Local-only storage does not fit every application. If the value of the application lies in cross-device synchronisation or in server-side analysis, it is not possible. For many applications, especially in healthcare and social services, it is realistic. A complementary perspective on the architecture side can be found in Privacy by Design in Health Apps.

A caveat: local storage alone does not automatically satisfy Article 25. It must be documented, with a clear listing of which data stay local, which telemetry (if any) reaches the server, how backups are handled (if local, then encrypted locally; if cloud backup, that is a transfer), and how that relates to the data protection principles in Article 5.

What supervisory authorities actually check

The German data protection authorities work with the Standard Data Protection Model, which translates the data protection principles into seven protection goals: availability, integrity, confidentiality, transparency, intervenability, unlinkability, data minimisation. Each goal comes with concrete audit criteria.

In an audit, supervisory authorities typically examine:

  • the documentation of processing activities under Article 30,
  • the justification for why certain data are collected and not others,
  • the default settings of the application,
  • the retention and deletion concept,
  • the technical measures for confidentiality and integrity (encryption, access control),
  • the documented risk assessment,
  • the data protection impact assessment, if Article 35 requires one.

The most important thing is consistency between documentation and practice. A carefully written processing record that does not match reality is worse than a brief record that describes exactly what the application does.

What is left for a small practice

For a small studio, Article 25 comes down to a few practical points. Before coding: which data do we actually need, and which not? Which defaults do we choose? Where do the data sit? While developing: are those decisions documented in version control? Are they revisited when requirements change? After release: is there a process that keeps the processing record current?

None of this requires a compliance department. It is careful product engineering that happens to coincide with the law. The Regulation asks no more, but no less either.

Frequently asked

What does Article 25 GDPR actually require?
Article 25(1) requires the controller, taking into account the state of the art, the costs of implementation and the risks of processing, to implement appropriate technical and organisational measures to give effect to the data protection principles.
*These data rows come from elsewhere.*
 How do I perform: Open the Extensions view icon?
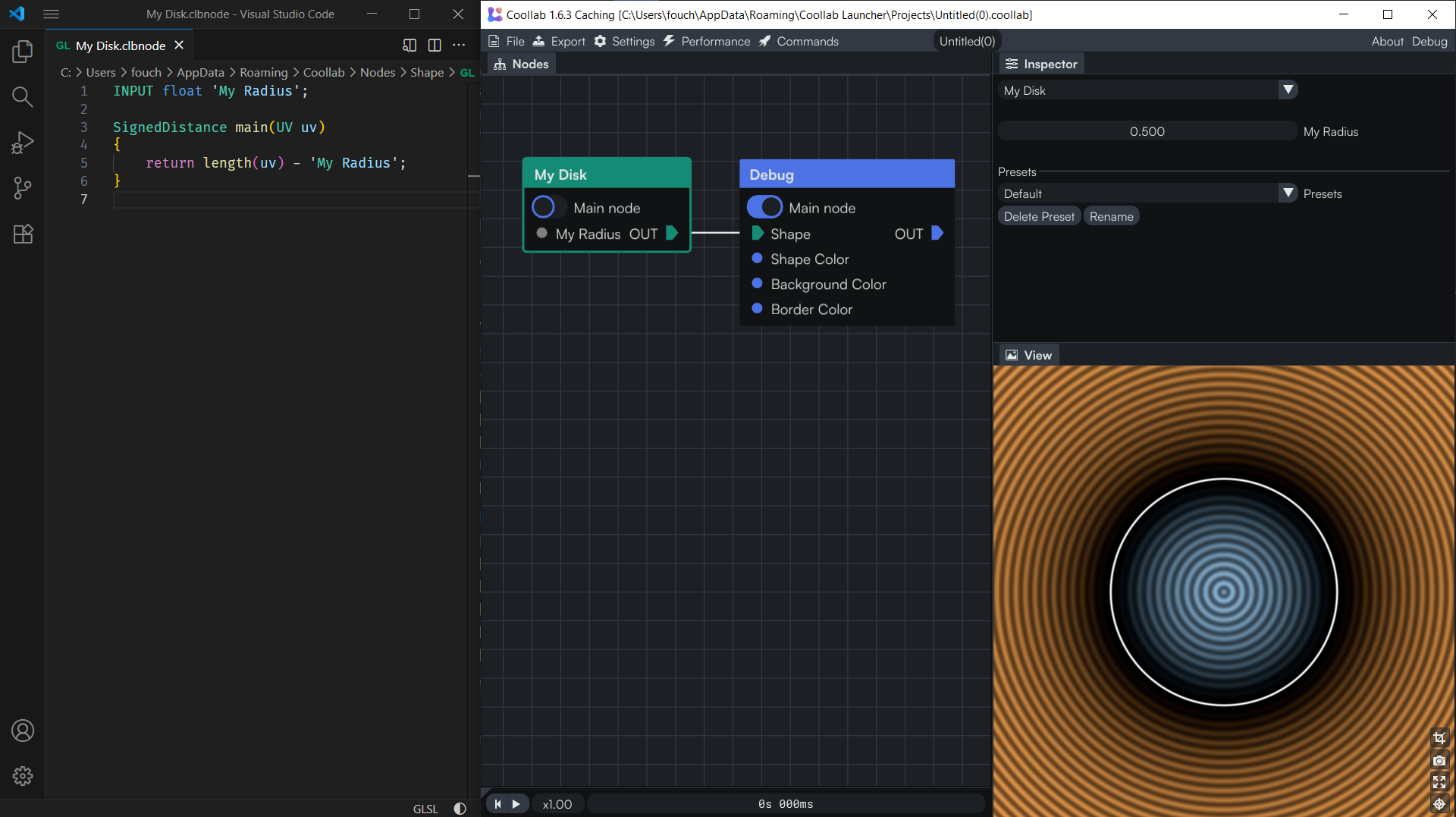coord(23,234)
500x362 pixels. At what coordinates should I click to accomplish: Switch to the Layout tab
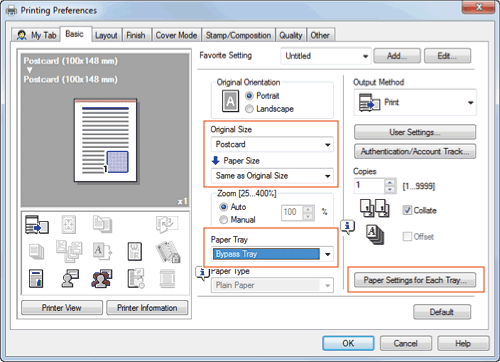(106, 35)
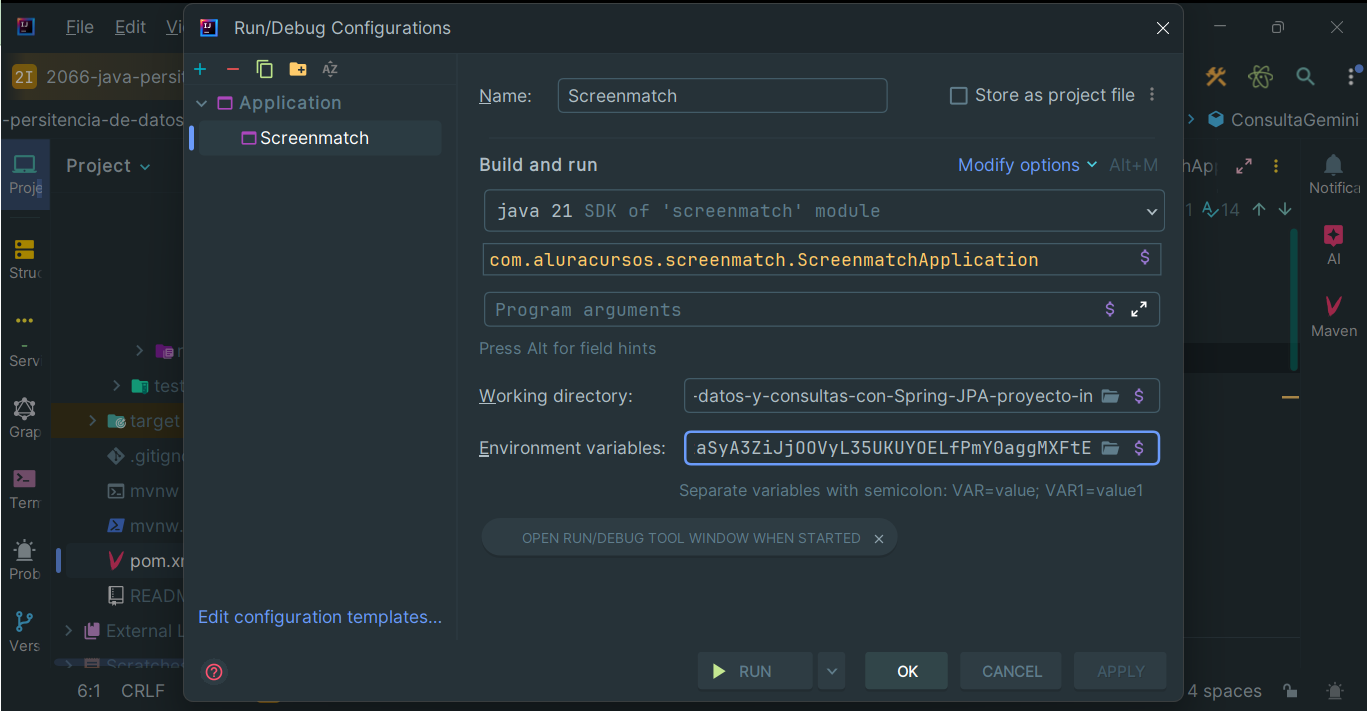The width and height of the screenshot is (1367, 711).
Task: Click the OK button
Action: (907, 672)
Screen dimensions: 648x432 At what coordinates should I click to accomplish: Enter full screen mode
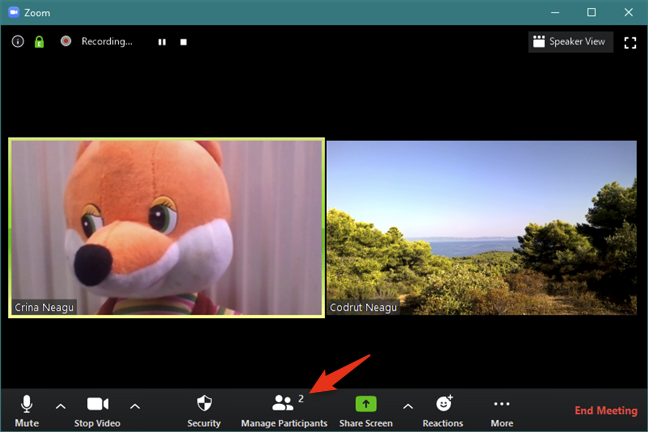pyautogui.click(x=630, y=43)
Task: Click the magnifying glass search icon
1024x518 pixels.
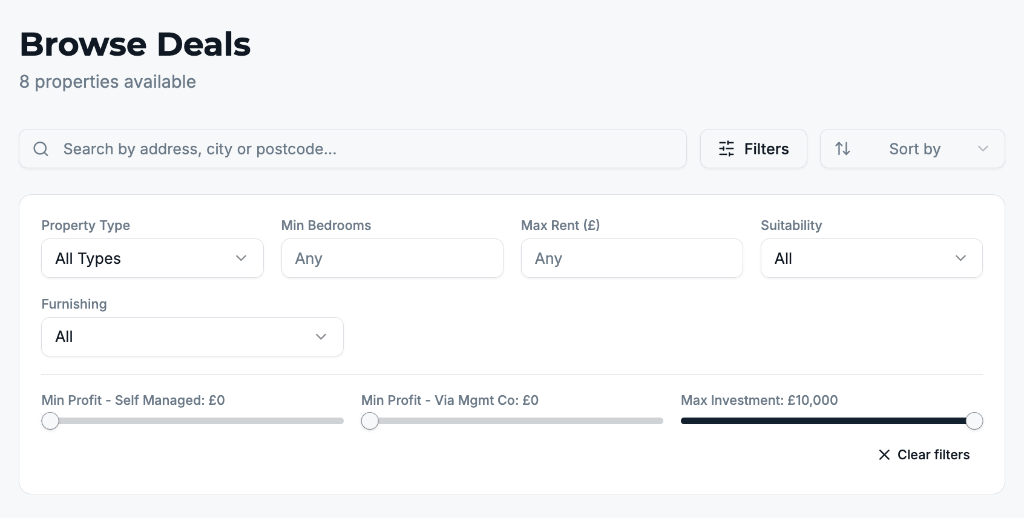Action: (x=40, y=149)
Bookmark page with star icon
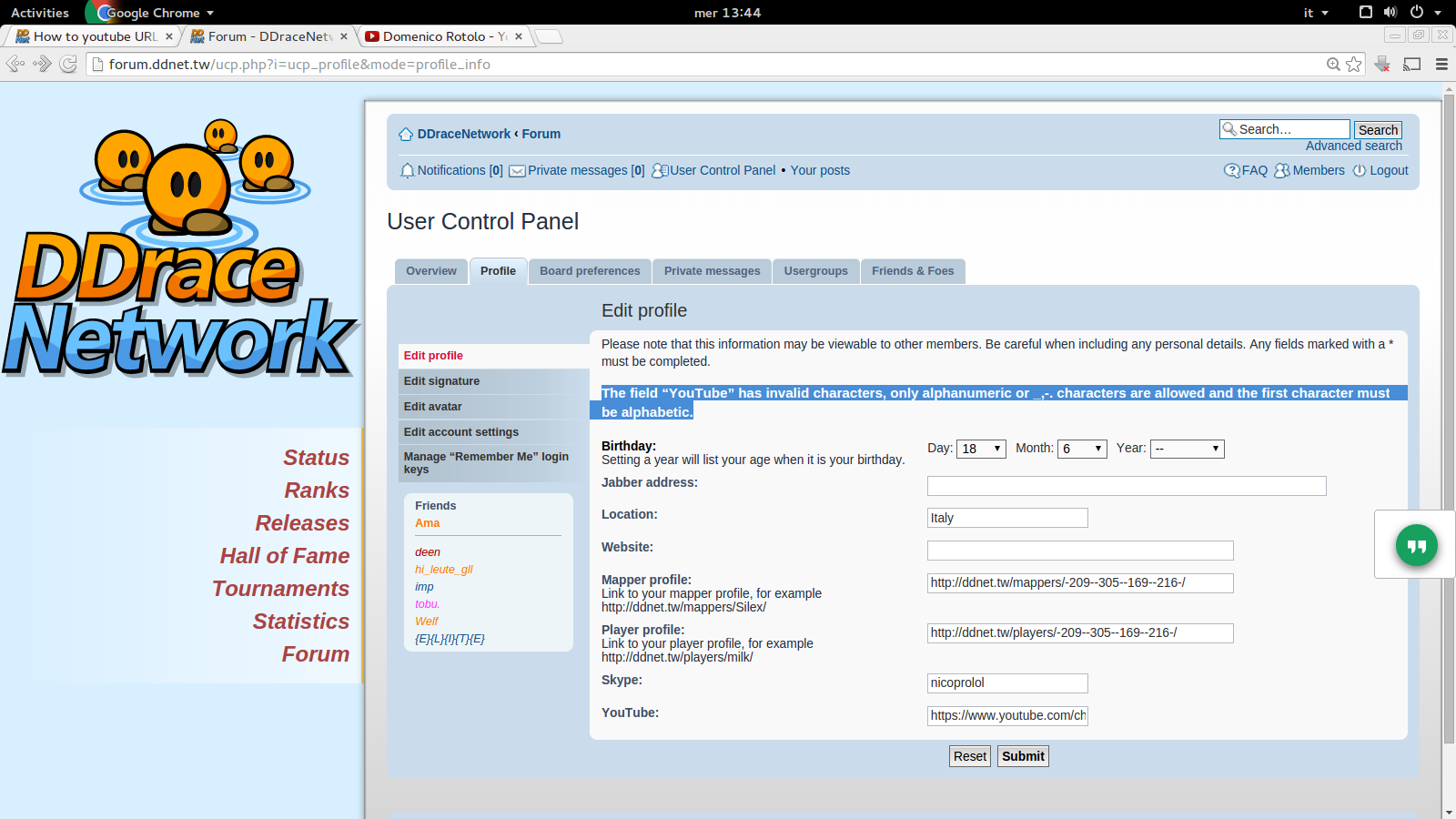The height and width of the screenshot is (819, 1456). tap(1354, 65)
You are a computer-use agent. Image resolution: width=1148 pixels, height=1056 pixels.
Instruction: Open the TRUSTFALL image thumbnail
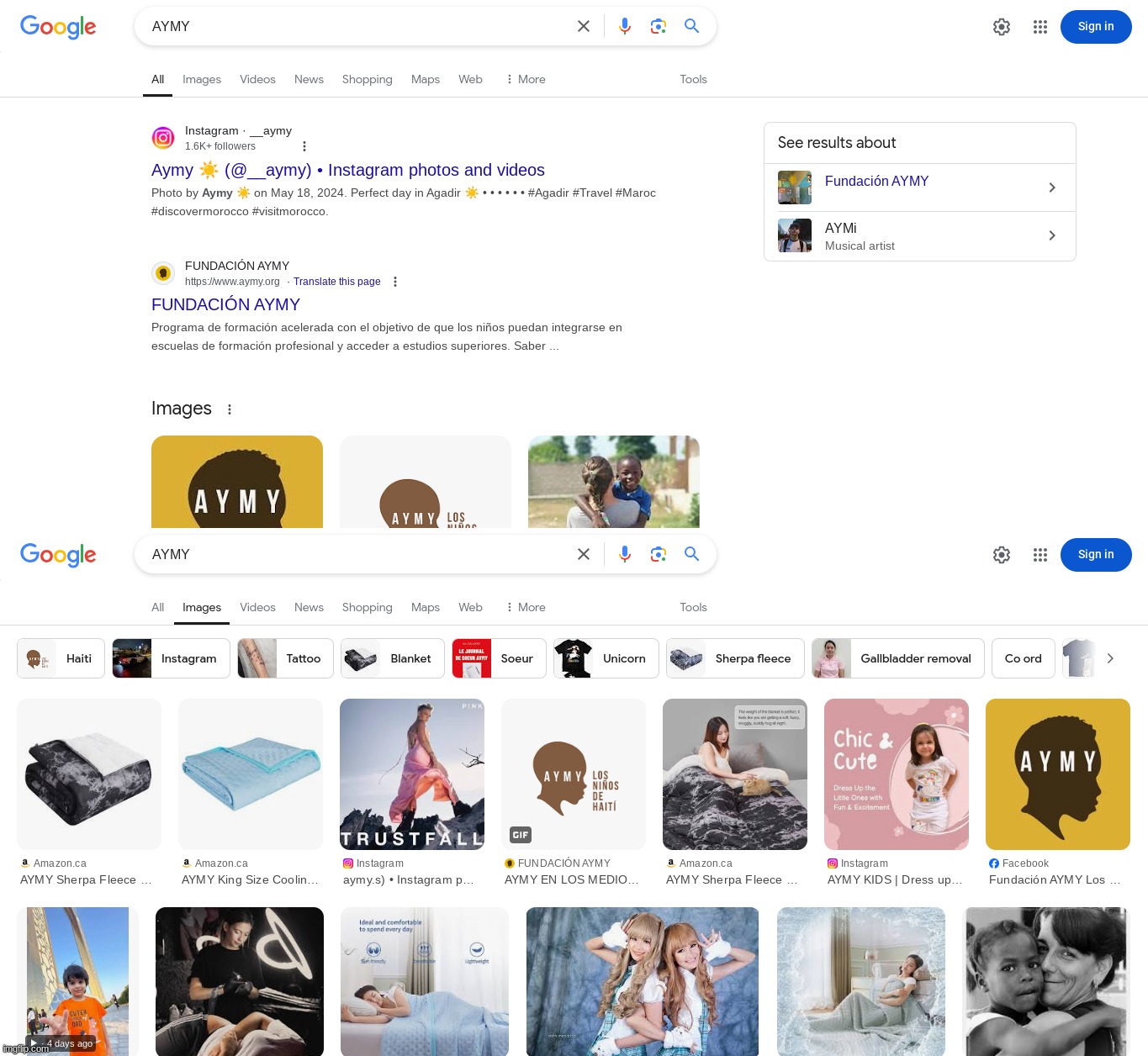coord(411,774)
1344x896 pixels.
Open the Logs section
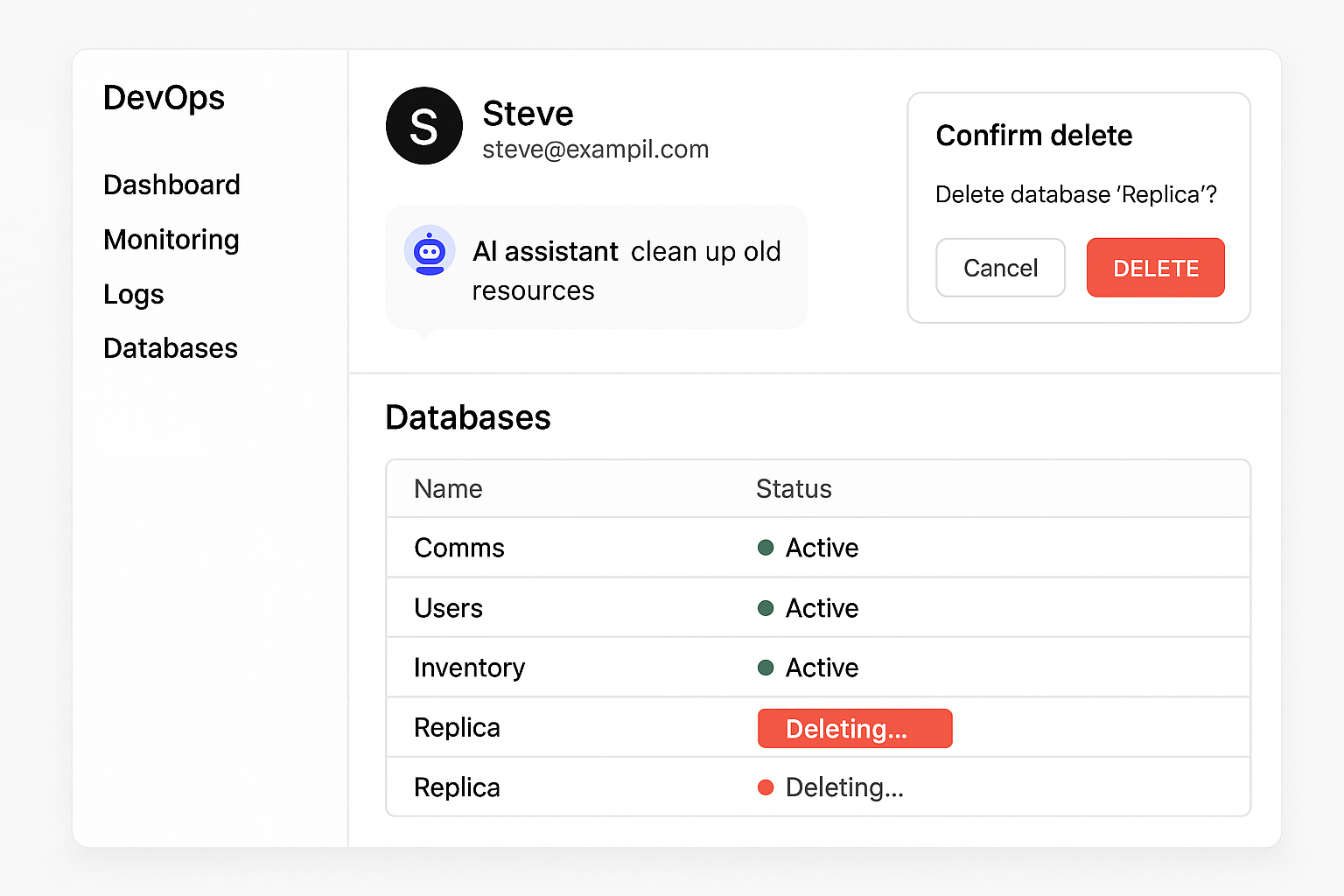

Article 25(2) requires privacy-friendly defaults: only personal data necessary for the specific purpose are processed by default. Both duties are mandatory; breaches can be fined up to 10 million euros or 2 percent of worldwide annual turnover.
Is it enough to mention Privacy by Design in the privacy policy?
No. Article 25 requires implemented measures, not a declaration. The EDPB Guideline 4/2019 makes clear that the duty is continuous: present already in the planning phase, then during the processing itself. A clause in the privacy notice without documented decisions does not satisfy it.
Does local-only storage help with Article 25?
Local-only storage is one of the most effective technical measures under Article 25 because it reduces the risk of processing at source. If no personal data leaves the user's device, it is not reachable by third parties: neither through provider data breaches nor through state requests. The measure must, however, be documented, with a clear description of which data stay local and which (if any) reach the server.
What do supervisory authorities check under Article 25?
The German data protection authorities work with the Standard Data Protection Model (SDM), which translates the GDPR principles into seven protection goals: availability, integrity, confidentiality, transparency, intervenability, unlinkability, data minimisation. Audits typically look at documented decisions on data minimisation, default settings, the retention concept, architecture decisions with data protection implications, and whether the implementation matches the documented measures.